Given instruction —
Can you repeat the listing from "Select the lower" through "Click the discovery+" with "width and height" swapped for "size" and nothing else changed? Leave the pictures out.

Supplied material —
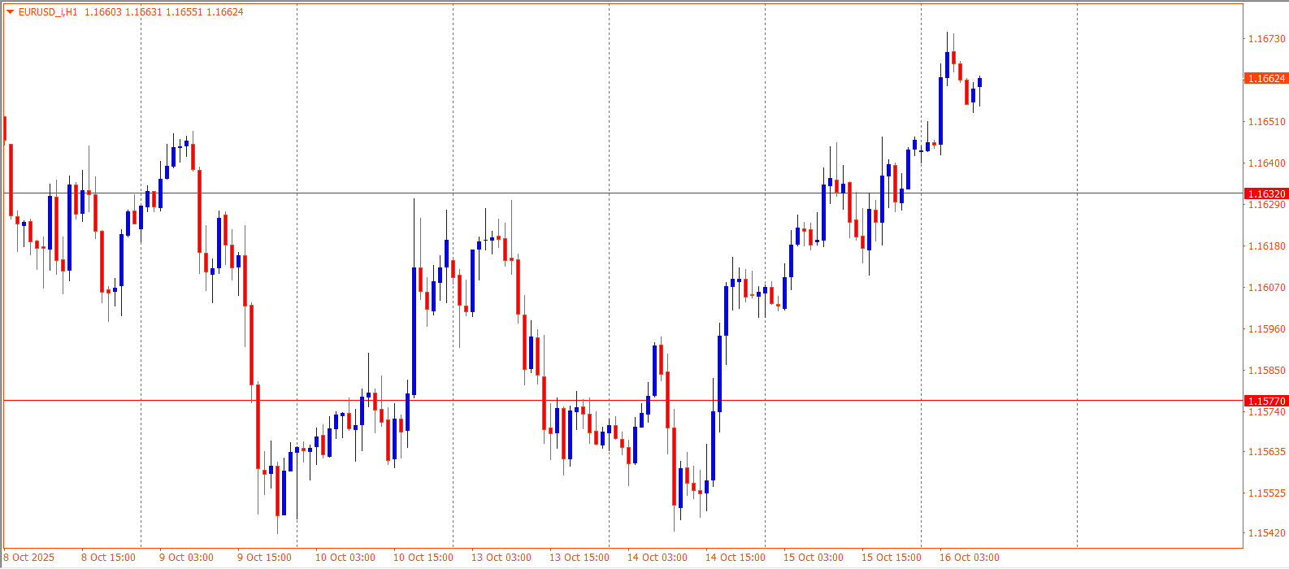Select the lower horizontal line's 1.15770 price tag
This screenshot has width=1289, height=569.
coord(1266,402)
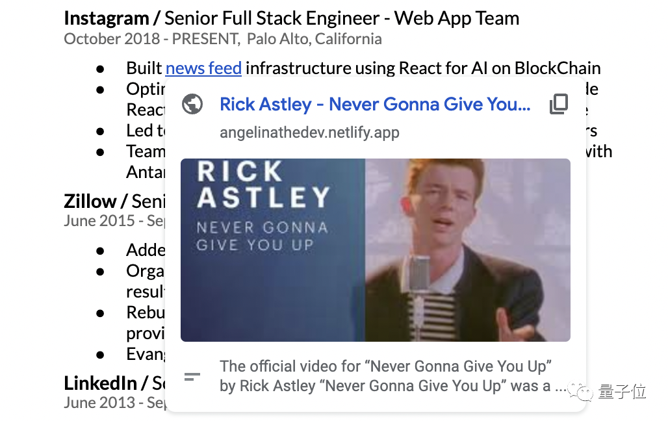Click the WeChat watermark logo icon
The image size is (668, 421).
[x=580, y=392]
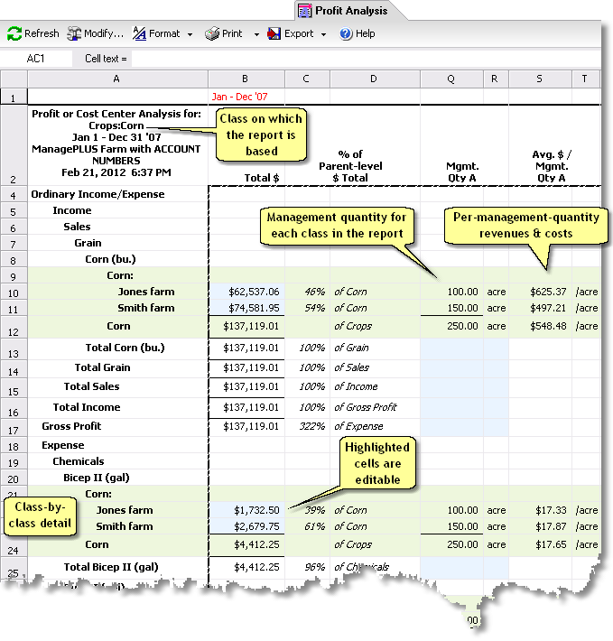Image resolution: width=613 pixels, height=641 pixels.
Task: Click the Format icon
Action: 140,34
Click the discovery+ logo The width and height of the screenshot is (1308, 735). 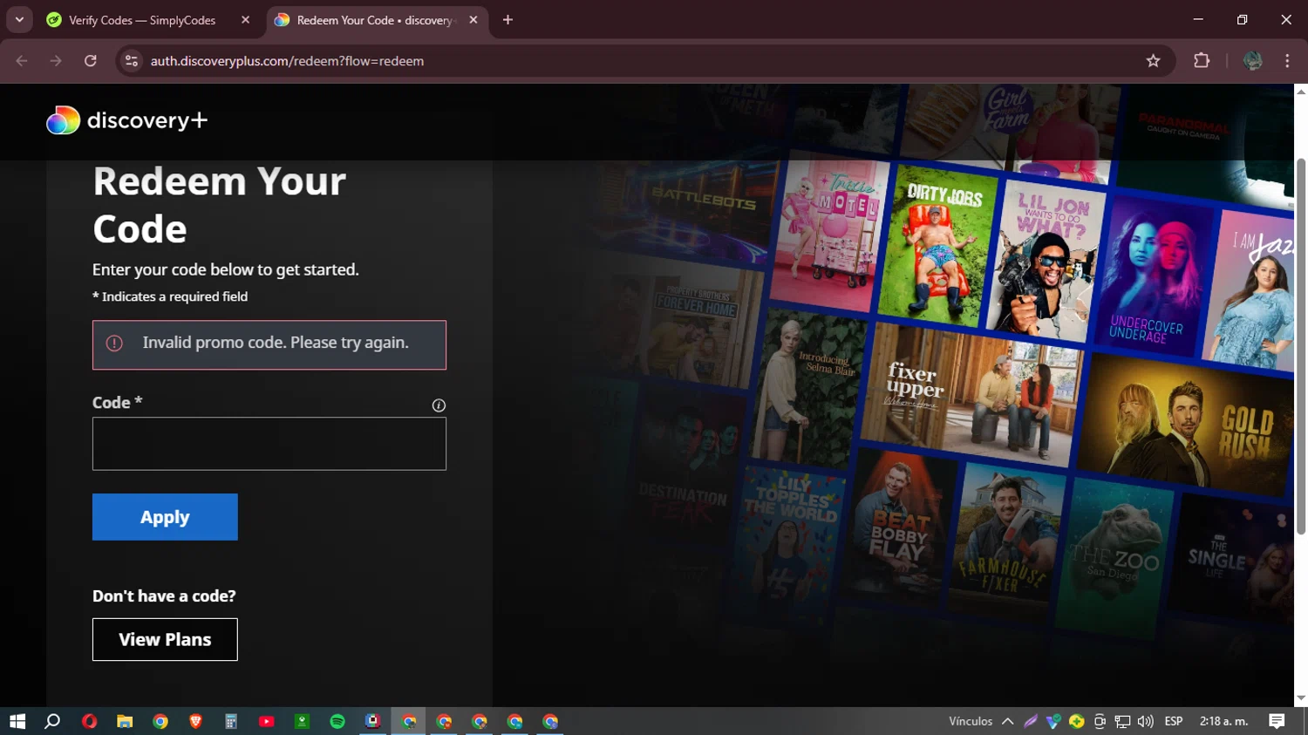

...

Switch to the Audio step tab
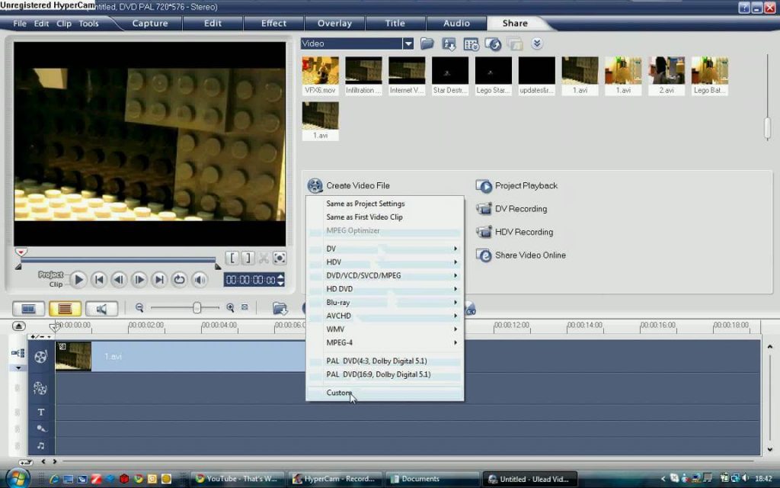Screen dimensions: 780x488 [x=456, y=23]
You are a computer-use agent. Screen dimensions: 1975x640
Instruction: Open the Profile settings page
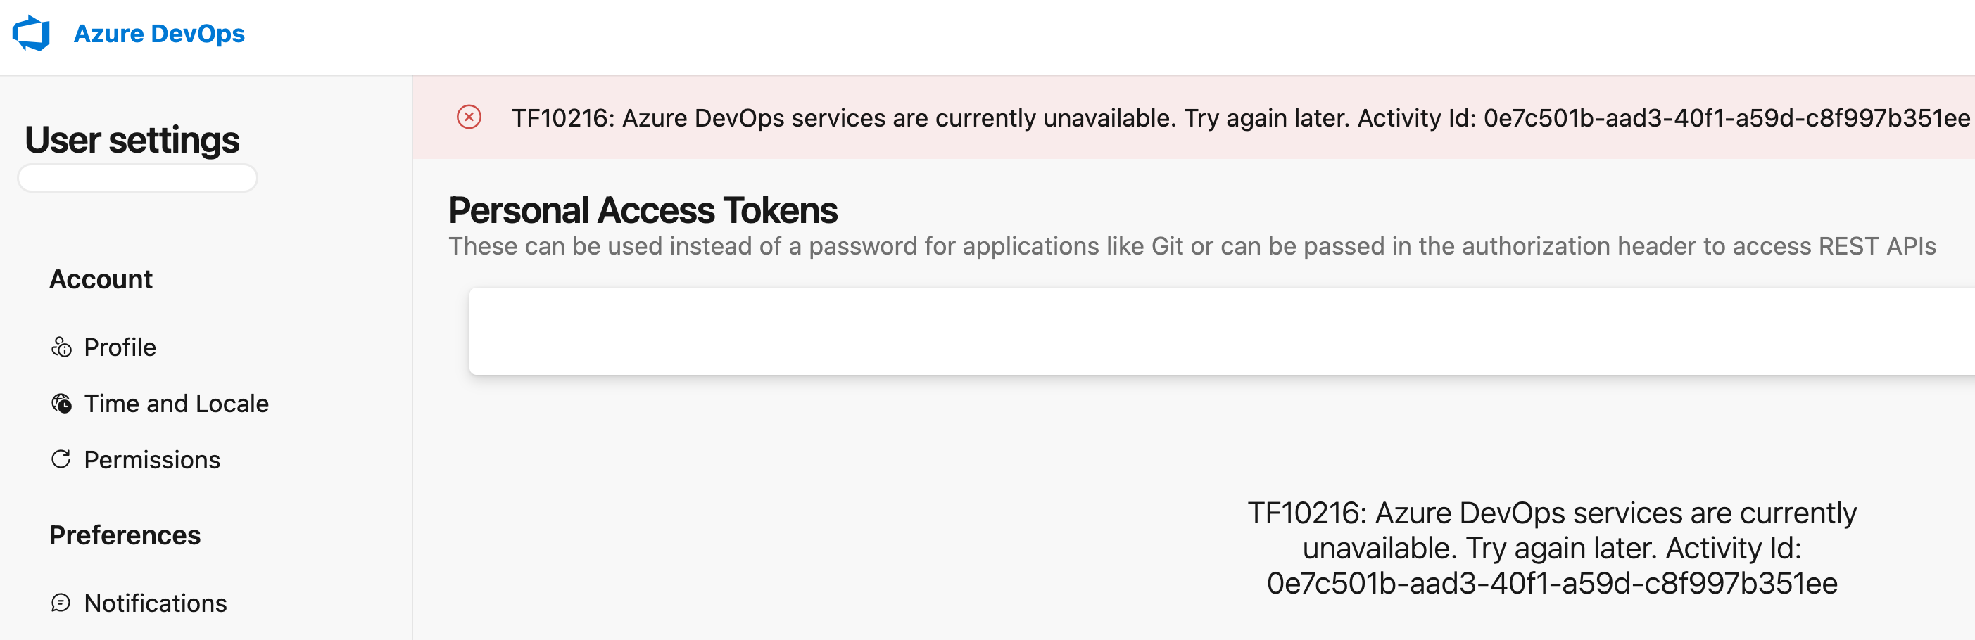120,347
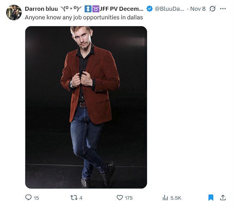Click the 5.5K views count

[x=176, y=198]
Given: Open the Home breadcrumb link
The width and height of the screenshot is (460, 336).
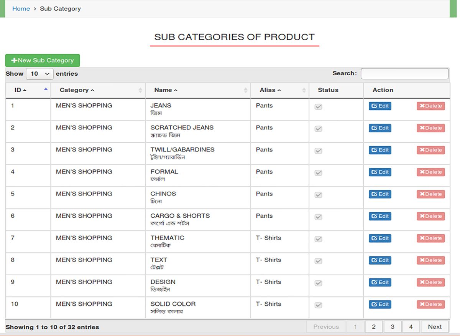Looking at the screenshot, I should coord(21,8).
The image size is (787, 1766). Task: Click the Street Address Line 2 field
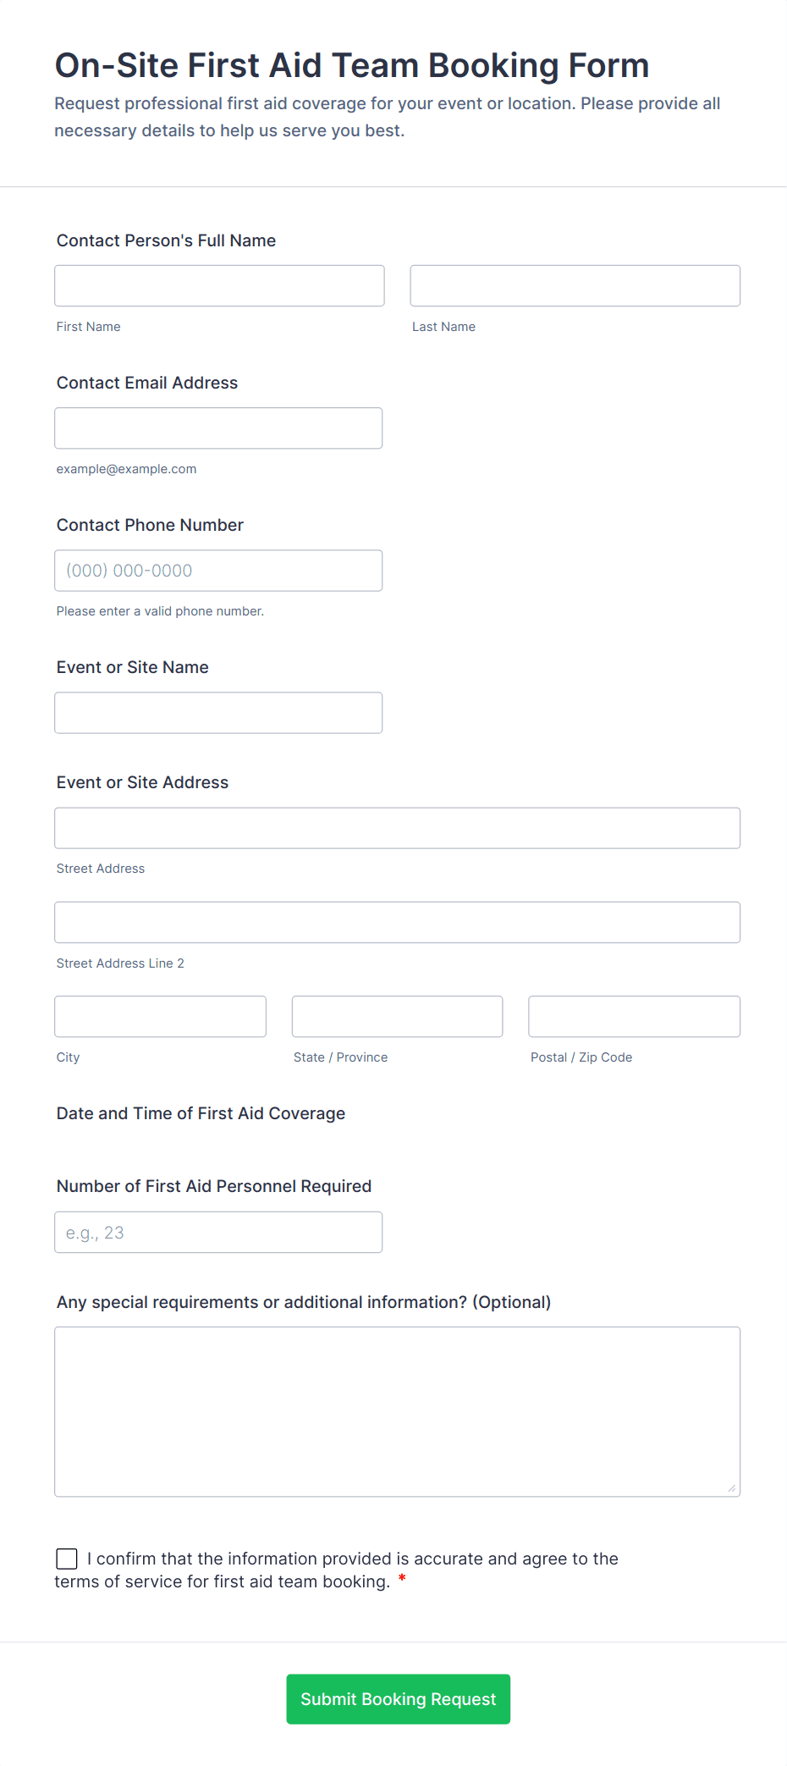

Exercise response —
Select the lower horizontal line's 1.15770 price tag
This screenshot has width=1289, height=569.
coord(1266,402)
Click the WeChat watermark logo icon
The image size is (668, 421).
[x=580, y=392]
Image resolution: width=613 pixels, height=641 pixels.
Task: Click the Format icon
Action: 140,34
Click the discovery+ logo The size of the screenshot is (1308, 735). 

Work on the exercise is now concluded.